Just a question with regard to perhaps say contingency planning. And it seems that a number of the assumptions That you guys are making over the next year. The strategies are based on the assumption that the PC market has stabilized to some extent to growing somewhat I'm sorry, declining somewhat, but rather stable. What happens if that assumption is incorrect? And I guess into one part of it, what sort of levers can you pull in terms of cost reduction maintaining the margin structure?
And then strategically, what sort of things would you perhaps need to do if that were the case?
I mean, how long I mean, that answer is pretty wide open. It's how wrong are we? Clearly, we have options, right? We could cut spending additionally. We could reduce CapEx.
I think I would be careful about some of these investments around the emerging areas like new devices or Internet things or the server area where the data center we're growing at 15%. I want us to really be careful or this integration, right? I mean, that's what's happened in the past is the crisis of the year comes along. We suddenly cut funding in order to get the integration done. And then we look around 2 years later and say, what happened, why didn't this get done.
So there are certain things I would not do and I would not change and I would hold a very firm know to making those changes. But certainly, if we needed to and if demand we've shown in the past, Stacy has shown how we can cut CapEx, how we can cut factory spending, how we can cut operational spending, all of those things very quickly within a quarter. Remember our throughput times in most of our factories now are very quick. And so we can adjust that plus inventory in less than a quarter and respond.
Even in a dramatic And very kind of tightened time event like the financial crisis in 2,008, 2,009. We were able to realign the capacity in the factories, roll forward equipment, bring inventory levels down within about 6 months. And so even in a real event driven thing like that, we can respond fast. And that's a significant change for our business. If you go back 5, 10 years.

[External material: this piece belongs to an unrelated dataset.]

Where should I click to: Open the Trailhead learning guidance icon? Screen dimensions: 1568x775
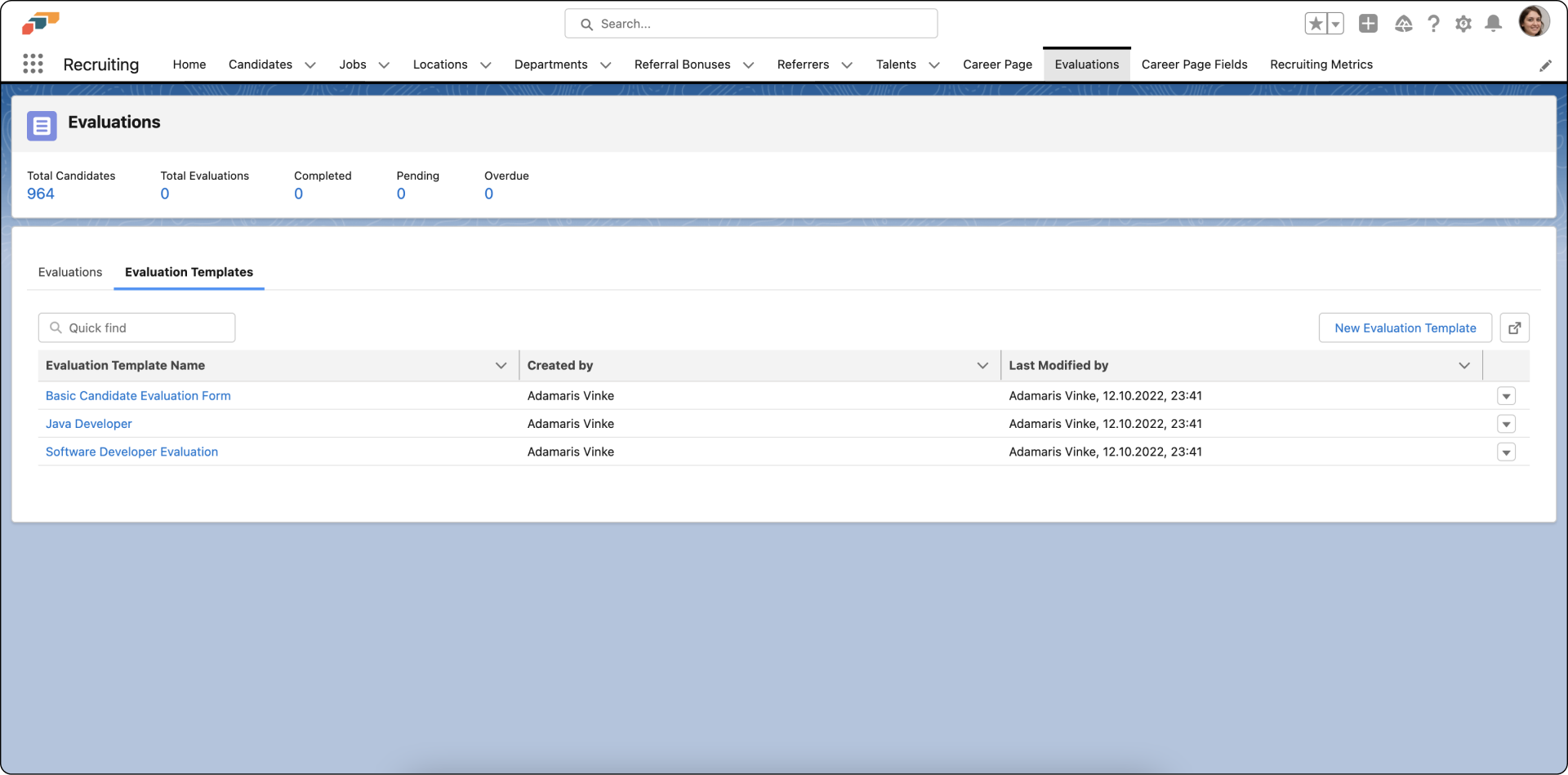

That 6 months would have been more like 6 quarters to get things aligned. And that's real work that we do in the factories around responsiveness And having forward reuse of equipment and all of those things that we bore you with year after year in the investor meeting, those are the things that give us that kind of responsiveness in the factory network.
But I do want to reiterate, right, what you really want us to do is understand those investments and not let those go away to get into those other growing markets, because if we do that, then that's the death spiral and that's what we're going to avoid.
All right. With that, we've actually run out of time. I realize we left a few questions unanswered. And what we'll do is we'll work real hard to get you connected with the executives for whom you had questions.